YOUR OBJECTIVE ▸ All lines from the one holding "How do I perform: Sort" to the end of the listing are to be output exactly, both ends included, with any pictures left out.

★ ★ ★ ★ ★ ★ ★

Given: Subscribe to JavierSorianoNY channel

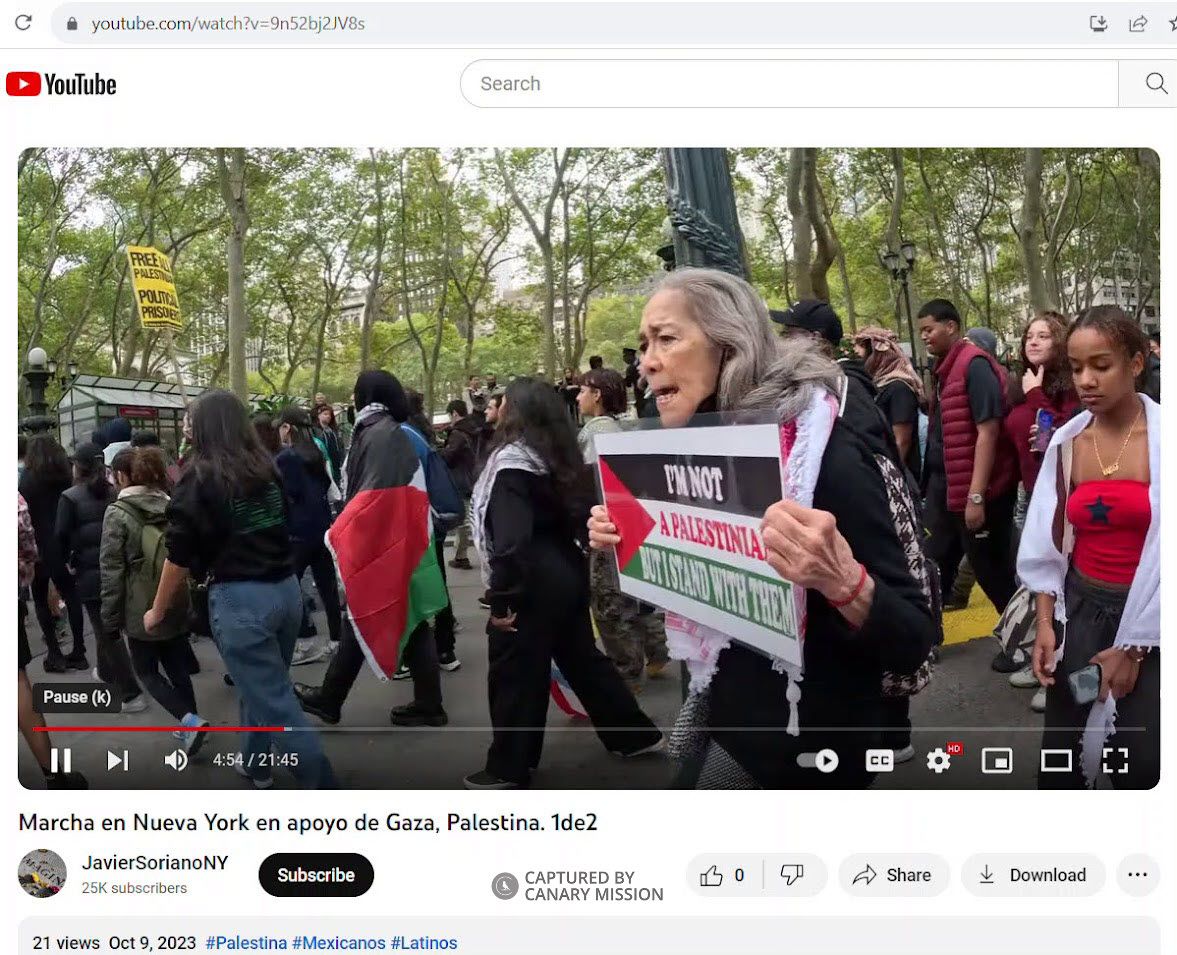Looking at the screenshot, I should (x=316, y=875).
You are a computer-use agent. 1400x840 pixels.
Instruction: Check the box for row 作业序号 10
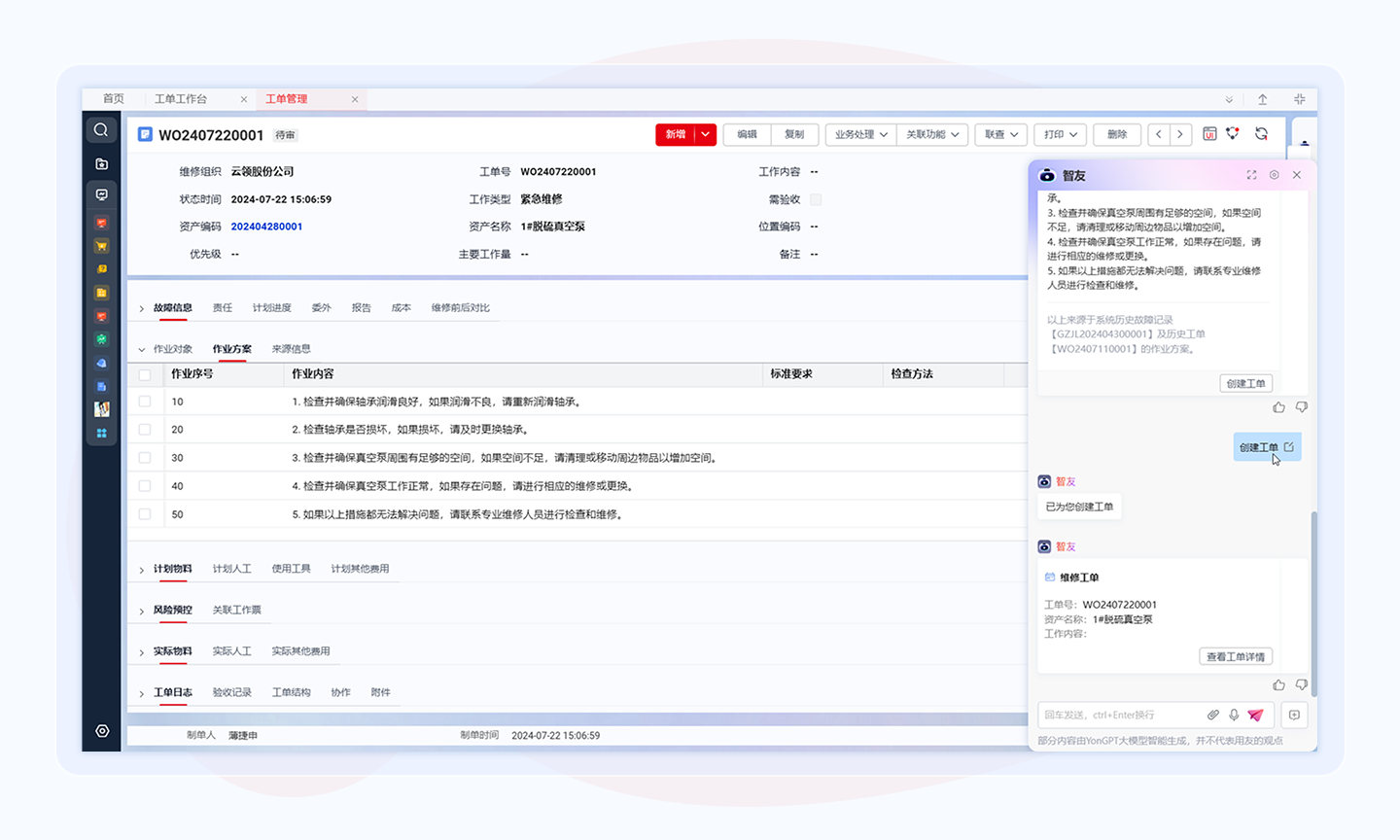coord(145,402)
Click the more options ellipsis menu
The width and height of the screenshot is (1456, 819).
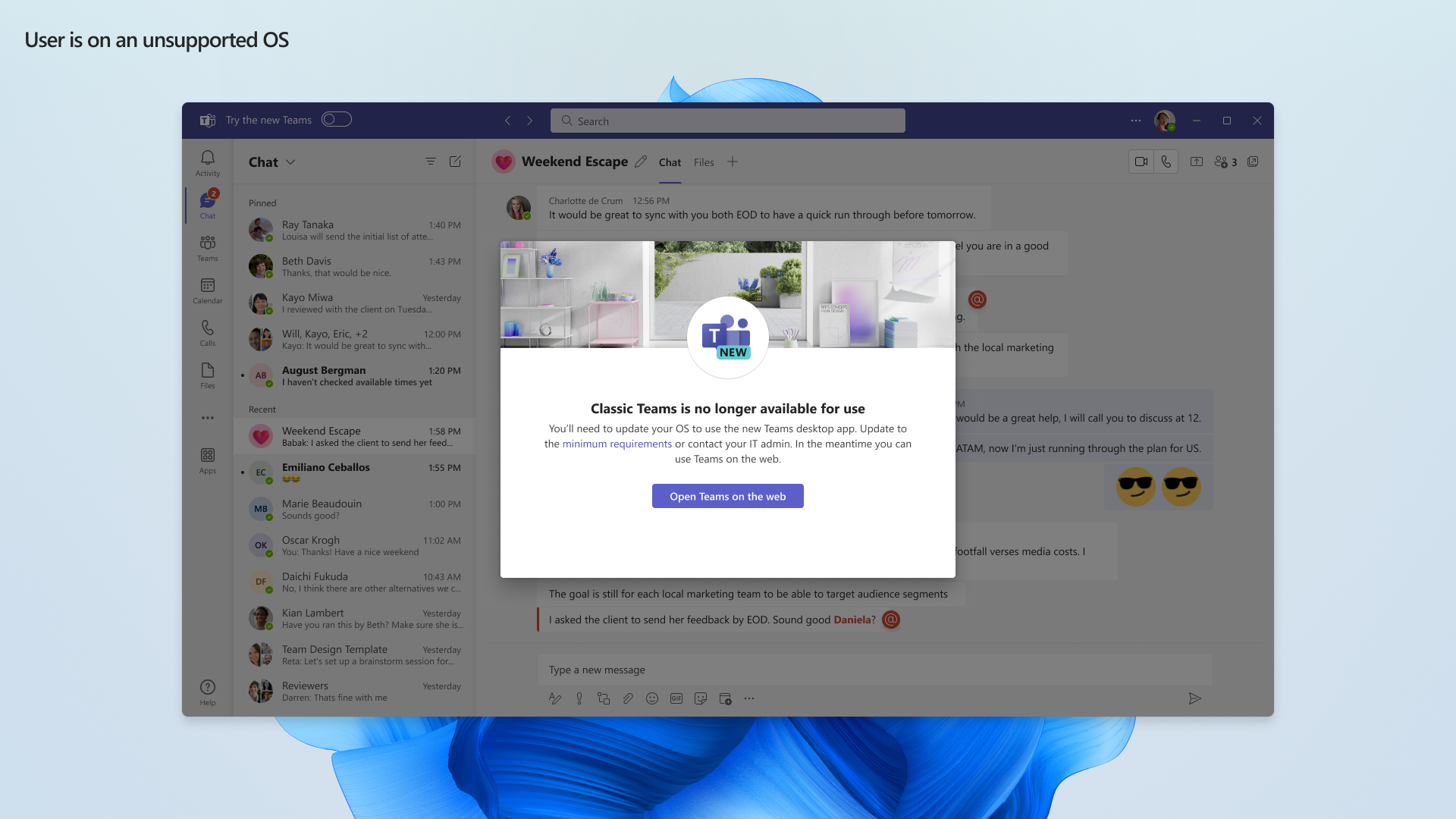click(x=1135, y=120)
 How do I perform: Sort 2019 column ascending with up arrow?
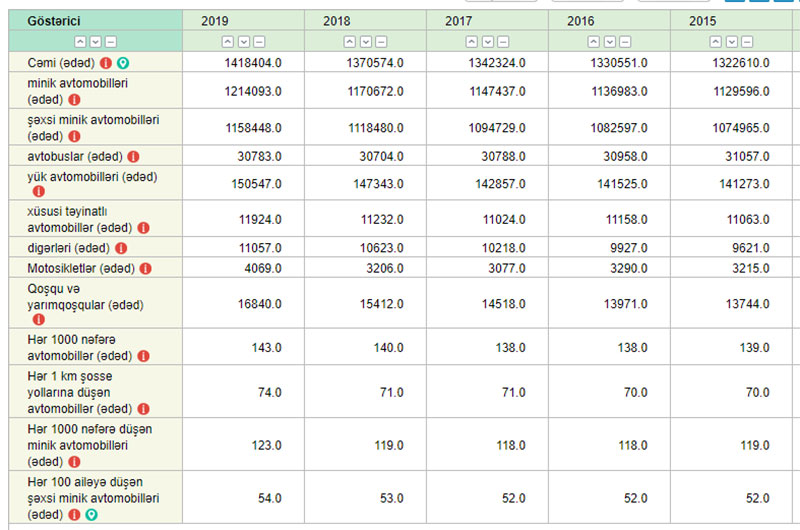point(227,41)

★ ★ ★ ★ ★ ★ ★

EXERCISE RESPONSE ▸
 How do I perform: Sort 2019 column ascending with up arrow?
point(227,41)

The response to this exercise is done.